New Ulm Area Chamber of Commerce

When It’s Time to Let Go: Guidance for Employers Navigating a Difficult Decision

Small businesses across New Ulm face a familiar tension: supporting employees while protecting the long-term health of the organization. Recognizing when an employment relationship is no longer working is difficult, but having a clear, fair process makes the decision more grounded and less reactive.

Learn below:

Keeping Employment Records in Order

Businesses benefit from maintaining an organized, consistently updated system for employee documents—performance notes, agreements, evaluations, and coaching records. These materials often become essential if separation becomes necessary. Digitizing files into PDFs creates durable, easily shareable records, and using a PDF size reducer helps merge and store them efficiently for long-term accessibility.

Recognizing the Breaking Point

For many employers, the red flags appear gradually: repeated missed deadlines, broken commitments, or persistent team disruption. Sometimes the issue is skill; sometimes it’s behavior; sometimes it’s a mismatch between company needs and an employee’s strengths. The common thread is consistency—problems that continue despite clarity, coaching, and opportunity to improve.

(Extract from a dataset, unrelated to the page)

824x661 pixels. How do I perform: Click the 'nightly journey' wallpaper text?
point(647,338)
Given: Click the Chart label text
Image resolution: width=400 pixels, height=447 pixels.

Comparing Common Scenarios

The following overview highlights differences between a correctable performance dip and a pattern that may justify parting ways.

Situation

What You Typically See

What It Suggests

Temporary performance dip

Employee acknowledges issues and makes visible effort to adjust

Coaching may be sufficient

Skills mismatch

Employee tries but can’t meet expectations even with support

Consider role change or structured improvement plan

Behavior or trust violations

Disruption, resistance, or repeated policy breaches

Separation may be the responsible path

Strategic misalignment

Company direction outgrows role structure

May require restructuring or contract end

What Strong Internal Processes Look Like

Established performance management processes protect your business and make an eventual termination decision easier.

  • Clarify expectations early, ideally in writing and reinforced verbally.

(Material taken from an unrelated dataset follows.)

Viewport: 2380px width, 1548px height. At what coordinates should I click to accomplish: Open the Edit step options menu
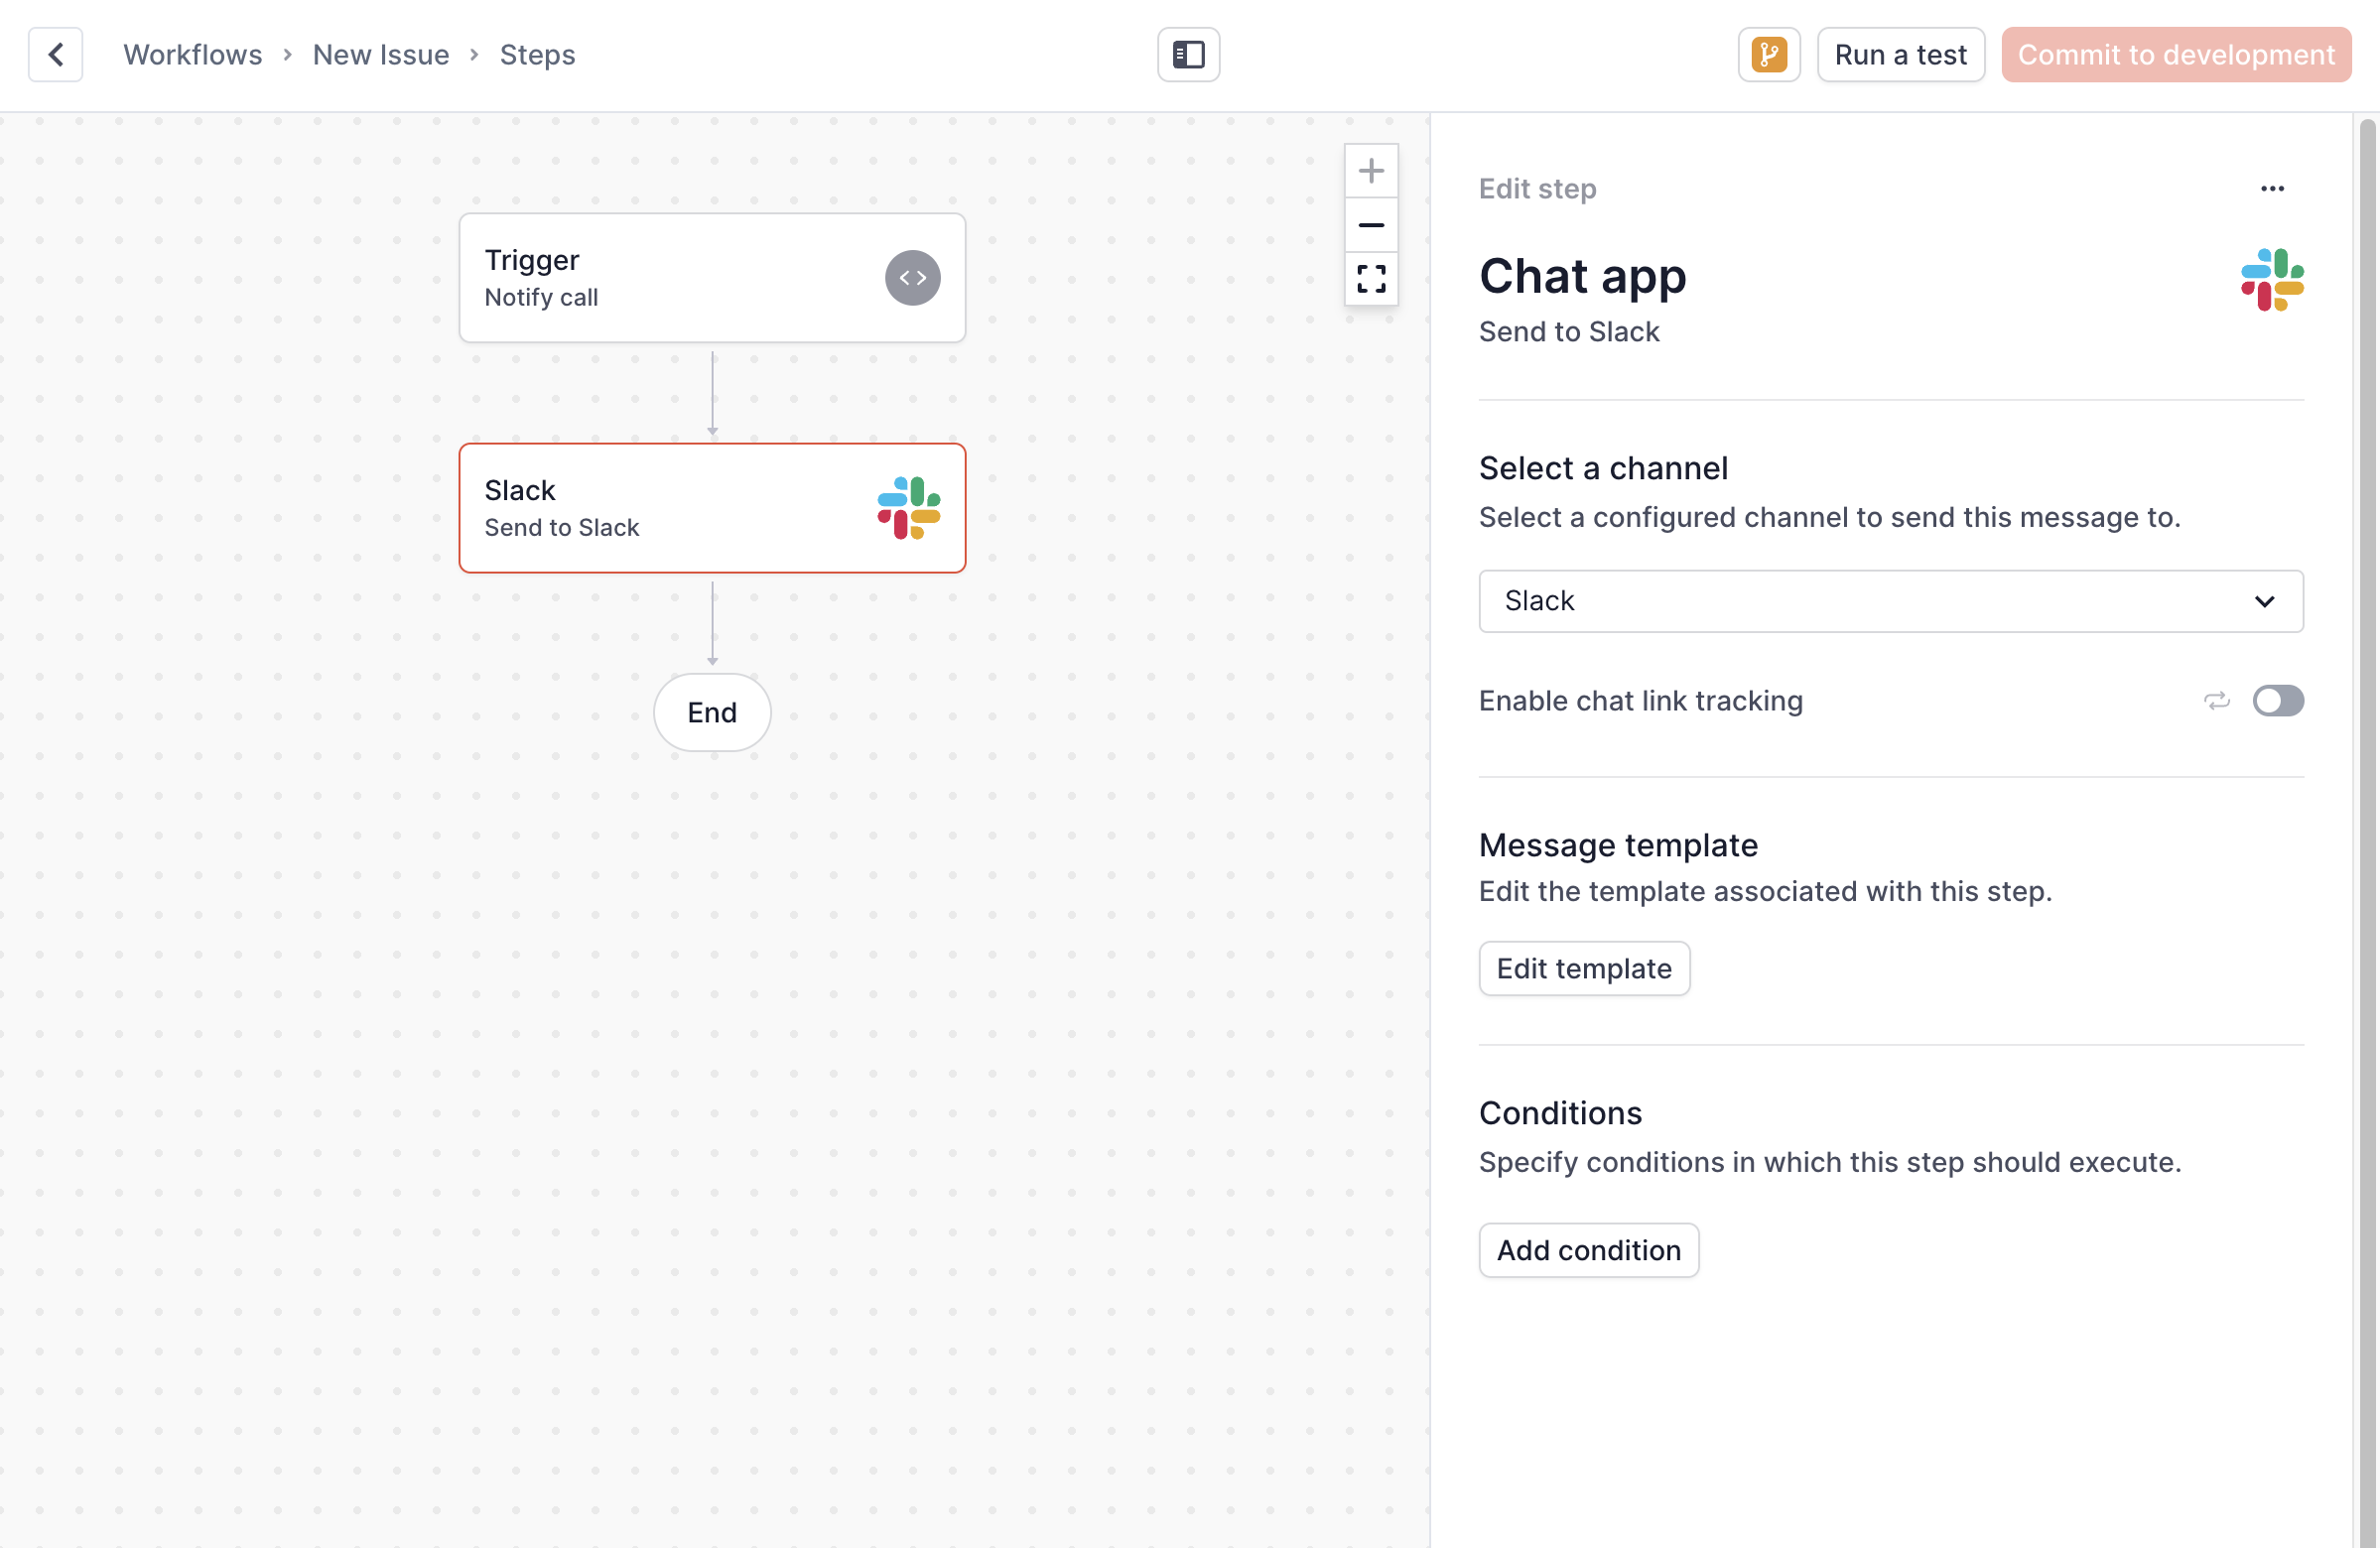coord(2273,188)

  • Conduct consistent check-ins to give employees meaningful opportunities to self-correct.

  • Document all coaching conversations with dates, outcomes, and next steps.

  • Seek second opinions from leadership or HR advisors to avoid bias.

  • Use structured improvement plans when performance gaps are persistent.

How-To Checklist for a Fair, Orderly Offboarding

        uncheckedDefine the specific issues and confirm they’ve been clearly communicated.
        uncheckedGather documentation, including timelines and results of prior coaching.
        uncheckedReview legal and compliance considerations applicable to your situation.
        uncheckedPlan the separation conversation: who attends, what is said, and what support is offered.
        uncheckedPrepare final pay, benefits explanations, and transition details.
        ?uncheckedFollow up with the team to maintain stability and morale.

FAQ

How do I know when it’s truly time to make the call?
If you’ve clarified expectations, offered support, and still see the same issues, the role may no longer be a fit.

Should I worry about team reaction?
Teams usually appreciate decisive, fair leadership. Clear communication afterward helps maintain trust.

What if the person is great culturally but underperforms?
Warmth alone cannot replace reliable execution. Explore role changes, but avoid prolonging a misalignment.

Do contractors follow the same process?
The spirit is similar—clear expectations, documentation, and respectful communication—but the legal frameworks and notice expectations can differ.

Bringing It All Together

Letting an employee or contractor go will never feel simple, but structure reduces stress—and protects everyone involved. A measured process ensures fairness, safeguards your organization, and preserves dignity. When handled with clarity and compassion, these decisions strengthen the long-term stability of your business and your team.